Roman Polanski's "Rosemary's Baby" de 1968 est une œuvre emblématique du cinéma d'horreur psychologique, se démarquant par sa maîtrise narrative et visuelle. Le film, adapté du roman d'Ira Levin de 1967, excelle dans la création d'une atmosphère de malaise croissant, enveloppant le spectateur dans un monde où la paranoïa et le surnaturel se mêlent habilement à la réalité quotidienne.

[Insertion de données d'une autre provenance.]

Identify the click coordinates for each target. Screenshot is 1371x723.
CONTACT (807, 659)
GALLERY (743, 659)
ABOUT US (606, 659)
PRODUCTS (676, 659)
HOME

La performance de Mia Farrow en tant que Rosemary Woodhouse est remarquable, capturant avec nuance la descente d'une femme dans un cauchemar inimaginable. Son interprétation, à la fois vulnérable et déterminée, constitue l'épine dorsale émotionnelle du film. Les rôles secondaires, notamment ceux de Ruth Gordon et Sidney Blackmer en tant que voisins intrusifs, apportent une dynamique fascinante, mélangeant l'ordinaire et l'inquiétant.
Polanski, en tant que réalisateur et scénariste, fait preuve d'une précision quasi chirurgicale dans la construction de l'intrigue. Chaque scène, chaque dialogue, contribue à une montée progressive de la tension, tout en permettant des interprétations multiples. Cette subtilité est renforcée par une direction artistique et une photographie qui exploitent intelligemment les décors urbains de New York, transformant des espaces familiers en lieux de terreur psychologique.
La bande-son, composée par Krzysztof Komeda, accentue l'ambiance angoissante du film. La berceuse, interprétée par Farrow, reste l'un des morceaux les plus emblématiques et inquiétants du cinéma. Elle illustre parfaitement la capacité du film à perturber et à charmer simultanément.
Cependant, le film n'est pas exempt de certaines faiblesses. Malgré ses qualités, il présente par moments une certaine lenteur dans son rythme, qui peut atténuer l'impact de certaines scènes clés. De plus, bien que le réalisme de l'intrigue soit l'une de ses forces, il arrive que certaines coïncidences scénaristiques paraissent trop commodes pour servir l'avancement de l'histoire.
En définitive, "Rosemary's Baby" demeure un pilier du genre horrifique, un film qui a non seulement défini les standards de l'horreur psychologique mais qui continue d'influencer le cinéma contemporain. Sa réussite réside dans sa capacité à explorer les peurs les plus profondes de l'humanité - la perte de contrôle, la violation de l'intimité, et l'inexplicable - tout en offrant une expérience cinématographique riche et complexe.